「以前はそう思わなかったけど、最近のご主人良いね。うらやましい。」
先日、緊急事態宣言が解除され、妻は仲良しママ友メンバーでお茶をしていた。
皆で近況を話し合っていたところ、一人のお友達がそのように言ったそうだ。
はい。僕のことです。照
「この僕が褒められている」ということだ。
妻は嬉しかったのか、僕に話をしたくれた。
僕も、人づてであってもお褒めの言葉を頂けると素直に嬉しい。
しかし。引っ掛かる。
「以前はそう思わなかったけど」って言葉。
不必要だ。わざわざ言う必要は無かった一言。
相手をハッピーにさせることは無いどころか、お友達自身が窮地に追い込まれる危うい言葉だ。
僕の妻は、菩薩のような寛大さ(鈍さ)を持つから事なきを得たものの、普通の感度であれば問題発言だ。
「あなたのご主人を良くないと評価していたけど、改善の傾向が伺えるから良いですね」と言ったことで、友達関係が崩壊するかもしれないと想像が出来ないのか?
そもそも、以前の僕の何を知っているのだろうか?
僕の妻から聞いた些細な話だけで人を評価する習慣が出来上がっているとしたら相当危ない思考回路だ。
「以前は好きになれなかったけど・・」、「本当は、そうでもないけど・・」的な枕言葉をいちいち使うどんな人なのだろうか?
- 「物事はきちんと時間をかけて精査するタイプの人間です」的な?
- 「私、外見ではなく内面重視の人間です」的な?
「私はちゃんとした大人です」アピールをしがち性分なのだろうか。
日々の雑談の中にも、同僚や友人・知人の中にもこの傾向が顕著な人がいる。
例えば、あるサービスがあったとして「ねね、〇〇って知ってる?」という問いかけに対して、「○○?知らないな」、「○○?名前だけは知ってるよ」、「○○?使ってるよ」ぐらいの3パターンが会話の応酬の第一ステージと捉えている。
でも、わざわざ「○○のことは以前から知っているけど、利用したことないな」と言う必要はあるのだろうか?
ただの雑談なのに、このストレートじゃない感じ、「このメンバーの中では、知っている側」に立ちたがる感じ。不愉快だ。
ストレートに、「○○のことは知らない。利用してるの?」、「○○は利用したことない。いいのかな?」で良くない?
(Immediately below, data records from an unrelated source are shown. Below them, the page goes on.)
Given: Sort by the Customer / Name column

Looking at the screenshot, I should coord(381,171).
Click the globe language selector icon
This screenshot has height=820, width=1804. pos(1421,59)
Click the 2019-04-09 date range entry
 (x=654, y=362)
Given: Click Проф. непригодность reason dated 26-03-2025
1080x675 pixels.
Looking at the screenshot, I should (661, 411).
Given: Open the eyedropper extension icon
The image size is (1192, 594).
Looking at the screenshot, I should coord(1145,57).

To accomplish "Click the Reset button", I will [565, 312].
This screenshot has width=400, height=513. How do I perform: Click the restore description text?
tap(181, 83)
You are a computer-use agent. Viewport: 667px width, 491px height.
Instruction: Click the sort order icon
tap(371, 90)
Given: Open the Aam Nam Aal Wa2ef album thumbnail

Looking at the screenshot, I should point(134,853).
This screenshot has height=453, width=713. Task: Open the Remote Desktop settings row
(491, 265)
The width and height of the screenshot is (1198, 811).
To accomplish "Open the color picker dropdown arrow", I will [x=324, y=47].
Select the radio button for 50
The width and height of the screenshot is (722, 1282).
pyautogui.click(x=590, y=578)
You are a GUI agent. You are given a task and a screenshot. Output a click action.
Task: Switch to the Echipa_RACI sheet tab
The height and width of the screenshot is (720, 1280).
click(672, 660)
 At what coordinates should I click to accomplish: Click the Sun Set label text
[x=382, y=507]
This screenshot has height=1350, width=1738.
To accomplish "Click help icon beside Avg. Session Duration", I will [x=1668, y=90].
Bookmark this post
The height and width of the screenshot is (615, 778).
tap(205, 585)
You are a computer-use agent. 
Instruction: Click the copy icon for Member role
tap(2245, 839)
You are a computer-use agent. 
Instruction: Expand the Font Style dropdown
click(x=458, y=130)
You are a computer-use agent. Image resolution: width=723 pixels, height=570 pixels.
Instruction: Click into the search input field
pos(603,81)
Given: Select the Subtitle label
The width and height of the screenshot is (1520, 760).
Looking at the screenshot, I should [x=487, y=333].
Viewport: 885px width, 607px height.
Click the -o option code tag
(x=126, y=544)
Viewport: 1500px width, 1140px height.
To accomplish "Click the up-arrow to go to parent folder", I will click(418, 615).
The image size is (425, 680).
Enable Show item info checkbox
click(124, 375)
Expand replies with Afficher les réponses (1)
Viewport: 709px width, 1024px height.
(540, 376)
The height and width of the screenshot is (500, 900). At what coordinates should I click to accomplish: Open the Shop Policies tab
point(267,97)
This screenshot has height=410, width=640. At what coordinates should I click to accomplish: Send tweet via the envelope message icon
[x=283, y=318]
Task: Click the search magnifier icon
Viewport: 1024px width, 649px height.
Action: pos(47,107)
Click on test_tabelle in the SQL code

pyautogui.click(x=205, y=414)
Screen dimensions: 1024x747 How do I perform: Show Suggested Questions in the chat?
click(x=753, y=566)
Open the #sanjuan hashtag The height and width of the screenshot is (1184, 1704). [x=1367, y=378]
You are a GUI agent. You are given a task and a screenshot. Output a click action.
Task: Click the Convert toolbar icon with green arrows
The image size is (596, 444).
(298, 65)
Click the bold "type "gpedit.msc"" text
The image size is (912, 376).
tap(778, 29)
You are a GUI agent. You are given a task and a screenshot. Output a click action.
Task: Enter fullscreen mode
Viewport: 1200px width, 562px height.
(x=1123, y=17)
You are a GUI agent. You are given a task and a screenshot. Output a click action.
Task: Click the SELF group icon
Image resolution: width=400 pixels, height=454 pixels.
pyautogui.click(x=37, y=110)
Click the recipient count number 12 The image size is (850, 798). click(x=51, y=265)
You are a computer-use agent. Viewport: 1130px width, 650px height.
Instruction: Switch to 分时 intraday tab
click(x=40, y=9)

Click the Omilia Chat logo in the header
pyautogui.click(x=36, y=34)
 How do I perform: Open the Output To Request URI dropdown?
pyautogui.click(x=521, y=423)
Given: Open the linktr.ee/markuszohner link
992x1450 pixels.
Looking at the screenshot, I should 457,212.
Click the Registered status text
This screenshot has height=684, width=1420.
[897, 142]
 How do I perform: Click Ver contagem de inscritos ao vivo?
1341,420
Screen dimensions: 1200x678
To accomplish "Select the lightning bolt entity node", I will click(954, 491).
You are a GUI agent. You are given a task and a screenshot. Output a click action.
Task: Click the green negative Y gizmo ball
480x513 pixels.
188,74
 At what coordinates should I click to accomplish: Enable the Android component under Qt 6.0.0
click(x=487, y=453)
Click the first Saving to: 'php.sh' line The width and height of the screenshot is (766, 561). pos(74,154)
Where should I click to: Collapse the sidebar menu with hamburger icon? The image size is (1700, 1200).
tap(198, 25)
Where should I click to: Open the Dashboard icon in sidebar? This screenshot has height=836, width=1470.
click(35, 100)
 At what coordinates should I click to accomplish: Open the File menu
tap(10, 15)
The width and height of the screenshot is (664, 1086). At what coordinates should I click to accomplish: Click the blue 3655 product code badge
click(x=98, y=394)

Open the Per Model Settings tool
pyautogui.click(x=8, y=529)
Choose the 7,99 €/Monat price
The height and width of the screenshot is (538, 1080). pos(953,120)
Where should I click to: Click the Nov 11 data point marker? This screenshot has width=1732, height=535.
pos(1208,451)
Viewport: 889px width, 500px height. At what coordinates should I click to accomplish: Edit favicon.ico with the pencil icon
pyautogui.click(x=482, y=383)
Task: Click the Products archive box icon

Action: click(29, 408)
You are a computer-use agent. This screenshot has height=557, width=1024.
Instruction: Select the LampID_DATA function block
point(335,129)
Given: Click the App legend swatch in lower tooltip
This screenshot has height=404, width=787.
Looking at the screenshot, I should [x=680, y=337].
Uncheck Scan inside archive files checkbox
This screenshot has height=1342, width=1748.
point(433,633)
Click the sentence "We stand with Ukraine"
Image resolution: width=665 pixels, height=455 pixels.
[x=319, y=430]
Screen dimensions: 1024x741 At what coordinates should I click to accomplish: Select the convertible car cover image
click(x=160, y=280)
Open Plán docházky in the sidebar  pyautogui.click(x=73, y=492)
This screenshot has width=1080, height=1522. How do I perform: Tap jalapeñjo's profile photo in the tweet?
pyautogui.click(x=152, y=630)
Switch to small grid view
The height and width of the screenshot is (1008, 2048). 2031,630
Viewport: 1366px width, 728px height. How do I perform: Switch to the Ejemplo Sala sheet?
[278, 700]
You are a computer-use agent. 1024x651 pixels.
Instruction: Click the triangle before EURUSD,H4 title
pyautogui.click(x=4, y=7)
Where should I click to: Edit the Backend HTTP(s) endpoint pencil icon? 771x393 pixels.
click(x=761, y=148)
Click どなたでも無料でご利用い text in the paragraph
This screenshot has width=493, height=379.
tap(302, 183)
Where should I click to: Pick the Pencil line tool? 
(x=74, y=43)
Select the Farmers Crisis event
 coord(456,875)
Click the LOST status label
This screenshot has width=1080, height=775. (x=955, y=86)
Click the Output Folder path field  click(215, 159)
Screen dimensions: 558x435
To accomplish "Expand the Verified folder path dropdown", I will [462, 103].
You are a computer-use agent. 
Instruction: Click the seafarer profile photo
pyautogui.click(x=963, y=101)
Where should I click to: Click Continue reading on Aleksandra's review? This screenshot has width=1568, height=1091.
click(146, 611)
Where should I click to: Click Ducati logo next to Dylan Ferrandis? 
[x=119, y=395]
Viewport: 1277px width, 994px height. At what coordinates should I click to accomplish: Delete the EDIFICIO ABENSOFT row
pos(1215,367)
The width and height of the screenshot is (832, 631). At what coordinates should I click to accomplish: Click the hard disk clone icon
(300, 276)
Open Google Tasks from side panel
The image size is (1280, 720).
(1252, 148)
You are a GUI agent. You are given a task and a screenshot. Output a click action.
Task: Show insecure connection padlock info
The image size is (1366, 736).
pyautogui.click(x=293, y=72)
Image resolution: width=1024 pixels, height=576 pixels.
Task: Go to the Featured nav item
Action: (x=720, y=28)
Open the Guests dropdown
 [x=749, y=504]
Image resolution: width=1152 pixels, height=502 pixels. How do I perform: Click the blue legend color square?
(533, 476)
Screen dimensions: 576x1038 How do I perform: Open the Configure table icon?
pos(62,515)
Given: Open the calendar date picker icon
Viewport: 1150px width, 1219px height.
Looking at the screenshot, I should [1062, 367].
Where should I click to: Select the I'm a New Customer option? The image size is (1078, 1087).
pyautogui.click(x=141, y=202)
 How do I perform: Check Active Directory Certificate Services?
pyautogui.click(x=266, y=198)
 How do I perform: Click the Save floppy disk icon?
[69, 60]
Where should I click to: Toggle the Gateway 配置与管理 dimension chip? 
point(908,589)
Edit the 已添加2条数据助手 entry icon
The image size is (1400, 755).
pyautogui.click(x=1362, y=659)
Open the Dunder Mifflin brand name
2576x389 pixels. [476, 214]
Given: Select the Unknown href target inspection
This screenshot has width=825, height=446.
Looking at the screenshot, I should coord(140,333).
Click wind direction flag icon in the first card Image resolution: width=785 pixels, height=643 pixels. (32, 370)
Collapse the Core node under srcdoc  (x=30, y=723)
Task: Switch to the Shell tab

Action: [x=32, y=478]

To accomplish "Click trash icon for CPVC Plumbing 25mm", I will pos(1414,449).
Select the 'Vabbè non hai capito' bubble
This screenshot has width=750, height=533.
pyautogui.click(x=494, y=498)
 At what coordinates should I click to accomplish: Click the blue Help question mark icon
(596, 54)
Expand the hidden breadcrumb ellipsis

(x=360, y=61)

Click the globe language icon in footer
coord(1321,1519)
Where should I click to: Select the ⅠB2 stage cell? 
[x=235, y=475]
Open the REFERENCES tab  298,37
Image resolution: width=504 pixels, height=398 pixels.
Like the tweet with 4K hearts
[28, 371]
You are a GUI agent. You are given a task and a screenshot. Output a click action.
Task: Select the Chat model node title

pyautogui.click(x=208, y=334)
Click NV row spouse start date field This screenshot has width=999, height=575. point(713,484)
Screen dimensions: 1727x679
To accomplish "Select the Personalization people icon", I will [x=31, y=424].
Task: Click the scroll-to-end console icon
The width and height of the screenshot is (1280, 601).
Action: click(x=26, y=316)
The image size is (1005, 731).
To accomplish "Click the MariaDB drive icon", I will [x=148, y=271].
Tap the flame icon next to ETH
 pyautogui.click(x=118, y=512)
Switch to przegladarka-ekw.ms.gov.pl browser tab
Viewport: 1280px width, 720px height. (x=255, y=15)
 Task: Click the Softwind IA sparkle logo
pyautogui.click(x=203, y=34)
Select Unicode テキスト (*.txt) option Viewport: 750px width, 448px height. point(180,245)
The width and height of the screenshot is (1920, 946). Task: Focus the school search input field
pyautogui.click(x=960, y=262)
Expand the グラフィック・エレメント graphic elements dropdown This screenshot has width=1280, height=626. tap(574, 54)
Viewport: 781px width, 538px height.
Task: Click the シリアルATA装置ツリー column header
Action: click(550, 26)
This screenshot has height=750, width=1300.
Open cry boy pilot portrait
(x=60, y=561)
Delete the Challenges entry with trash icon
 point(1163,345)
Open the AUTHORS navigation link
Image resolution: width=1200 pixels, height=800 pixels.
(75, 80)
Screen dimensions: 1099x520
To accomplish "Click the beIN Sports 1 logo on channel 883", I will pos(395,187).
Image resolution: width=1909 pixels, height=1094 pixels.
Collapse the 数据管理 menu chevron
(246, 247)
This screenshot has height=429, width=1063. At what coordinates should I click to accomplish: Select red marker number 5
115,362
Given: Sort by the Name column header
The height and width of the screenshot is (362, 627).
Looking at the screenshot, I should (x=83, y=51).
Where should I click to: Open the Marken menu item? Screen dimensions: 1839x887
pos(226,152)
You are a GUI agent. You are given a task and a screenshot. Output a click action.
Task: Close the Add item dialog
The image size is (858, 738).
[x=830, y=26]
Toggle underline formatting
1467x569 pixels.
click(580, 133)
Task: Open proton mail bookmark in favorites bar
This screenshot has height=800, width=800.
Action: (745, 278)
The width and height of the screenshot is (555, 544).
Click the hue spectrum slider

こういった余計な一言が、話題提供者の意気をそぐのだ。これ、ビジネスや上下関係が明確な場面であれば致命的だ。
教えてあげようという気が失せるのだ。結果、余計な一言を言う人は損をする。
さらに、このタイプは無自覚であるケースが多い。だから余計に可哀そうだなと思ってしまう。
でもこれは、序列の優位性を堅持したがる性格が影響しているんだろうなと思っている。
今風に言えばマウントを取りたがるタイプ。
妻が、僕のことをどのように話していたかは知らないが、想像にたやすい。
以前の職場では、接待や会食で毎晩帰ってこないとか、家庭を顧みない働き方をしていたが、今は違う。といった程度の話だろう。
人間、転職をすれば、取り巻く環境や、付き合う人種、お酒の飲み方も変わってくる。ということぐらい考えられるはずだ。
また、相手が、謙遜を込めて自虐エピソードを提供しているに過ぎない。ということが分からないのだろうか?
これはもう、想像力の欠如だ。
配慮不足。非常に残念である。
「その子、想像力が皆無だから付き合い止めたら?」
僕は、妻に、言えない。
言いたいけど言えない。こんな言葉を、妻に向けて放つとどうなるか?
それこそ想像力が欠如している。もはや、世帯主としての資格はない。
結婚してはいけなかった人物なのだ。
妻が傷つけられていないなら、僕が介入する必要はないと思っている。
何もそんな一言で目くじらをたてなくても・・。
いやいや。皆、たった一言で全てを失う世界で生きてるじゃないですか。
だったら、その一言は見逃してはいけないのだ。
もちろん自分の為に。
今回の出来事は、多少なりとも負の感情が動いた瞬間だ。
だからこそ大切にしたい。
自分が、無自覚に無神経な言葉を発してはいないか?と省みる絶好の機会と捉えて。